• What you should do
Write out the stretch of lines below that begins at the line with "Share (1092, 279)" and ends at the line with "RSS Feed (1410, 177)", including both, exactly as given and nothing more.
______
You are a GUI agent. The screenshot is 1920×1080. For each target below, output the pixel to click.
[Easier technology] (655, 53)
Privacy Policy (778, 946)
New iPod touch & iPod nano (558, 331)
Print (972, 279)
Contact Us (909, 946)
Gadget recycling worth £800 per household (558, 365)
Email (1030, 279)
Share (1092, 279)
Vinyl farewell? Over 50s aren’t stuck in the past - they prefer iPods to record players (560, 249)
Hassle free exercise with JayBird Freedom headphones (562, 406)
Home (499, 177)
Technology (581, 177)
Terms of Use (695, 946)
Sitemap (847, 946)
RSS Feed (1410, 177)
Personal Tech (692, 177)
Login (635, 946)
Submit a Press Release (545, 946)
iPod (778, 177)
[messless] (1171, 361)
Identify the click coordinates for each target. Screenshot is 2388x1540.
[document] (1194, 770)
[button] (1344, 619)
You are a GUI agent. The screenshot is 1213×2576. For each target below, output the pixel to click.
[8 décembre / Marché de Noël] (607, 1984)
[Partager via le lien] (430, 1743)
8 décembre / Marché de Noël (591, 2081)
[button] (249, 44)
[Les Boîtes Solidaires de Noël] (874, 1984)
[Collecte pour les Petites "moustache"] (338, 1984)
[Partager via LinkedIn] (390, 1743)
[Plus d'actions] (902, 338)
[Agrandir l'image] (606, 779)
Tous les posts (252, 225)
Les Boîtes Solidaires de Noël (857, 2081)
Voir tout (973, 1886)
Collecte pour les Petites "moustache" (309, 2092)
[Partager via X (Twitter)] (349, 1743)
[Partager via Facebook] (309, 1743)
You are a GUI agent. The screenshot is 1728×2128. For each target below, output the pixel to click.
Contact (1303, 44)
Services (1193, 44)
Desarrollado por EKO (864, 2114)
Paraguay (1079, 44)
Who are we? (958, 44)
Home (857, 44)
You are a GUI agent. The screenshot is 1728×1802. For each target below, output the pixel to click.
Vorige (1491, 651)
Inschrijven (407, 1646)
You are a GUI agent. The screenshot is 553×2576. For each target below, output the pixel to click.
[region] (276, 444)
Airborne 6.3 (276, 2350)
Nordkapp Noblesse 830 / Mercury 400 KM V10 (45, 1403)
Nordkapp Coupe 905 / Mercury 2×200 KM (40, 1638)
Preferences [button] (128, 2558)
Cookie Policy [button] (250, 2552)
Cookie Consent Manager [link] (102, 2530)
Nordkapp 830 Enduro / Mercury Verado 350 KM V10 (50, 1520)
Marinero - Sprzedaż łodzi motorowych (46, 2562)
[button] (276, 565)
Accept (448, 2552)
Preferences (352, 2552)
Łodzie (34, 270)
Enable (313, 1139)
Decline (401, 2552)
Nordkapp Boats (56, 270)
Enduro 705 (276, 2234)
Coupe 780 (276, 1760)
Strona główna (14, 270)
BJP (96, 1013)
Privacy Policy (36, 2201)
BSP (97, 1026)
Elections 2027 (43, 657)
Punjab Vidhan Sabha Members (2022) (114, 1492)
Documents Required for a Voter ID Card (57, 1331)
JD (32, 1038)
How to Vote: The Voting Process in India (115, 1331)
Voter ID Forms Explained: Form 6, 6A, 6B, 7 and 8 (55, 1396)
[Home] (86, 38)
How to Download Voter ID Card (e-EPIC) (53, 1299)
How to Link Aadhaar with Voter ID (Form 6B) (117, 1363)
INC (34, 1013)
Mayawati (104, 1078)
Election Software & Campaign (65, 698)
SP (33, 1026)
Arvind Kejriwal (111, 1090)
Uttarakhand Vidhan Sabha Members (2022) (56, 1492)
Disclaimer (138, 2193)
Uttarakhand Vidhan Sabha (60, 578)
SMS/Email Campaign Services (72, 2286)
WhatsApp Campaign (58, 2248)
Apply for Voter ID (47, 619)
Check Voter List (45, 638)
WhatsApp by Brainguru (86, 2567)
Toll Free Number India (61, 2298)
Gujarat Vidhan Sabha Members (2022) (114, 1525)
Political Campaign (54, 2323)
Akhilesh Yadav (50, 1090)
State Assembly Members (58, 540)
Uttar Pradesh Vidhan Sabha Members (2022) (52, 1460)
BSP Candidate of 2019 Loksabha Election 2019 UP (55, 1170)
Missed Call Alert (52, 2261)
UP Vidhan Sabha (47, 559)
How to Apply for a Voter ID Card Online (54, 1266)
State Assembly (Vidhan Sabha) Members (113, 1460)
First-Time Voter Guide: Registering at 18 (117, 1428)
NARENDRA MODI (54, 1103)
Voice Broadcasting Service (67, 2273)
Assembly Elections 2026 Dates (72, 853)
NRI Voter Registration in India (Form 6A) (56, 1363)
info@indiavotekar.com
______
• Exercise response
Share (1092, 279)
Vinyl farewell? Over 50s aren’t stuck in the past - they prefer iPods to record players (560, 249)
Hassle free exercise with JayBird Freedom headphones (562, 406)
Home (499, 177)
Technology (581, 177)
Terms of Use (695, 946)
Sitemap (847, 946)
RSS Feed (1410, 177)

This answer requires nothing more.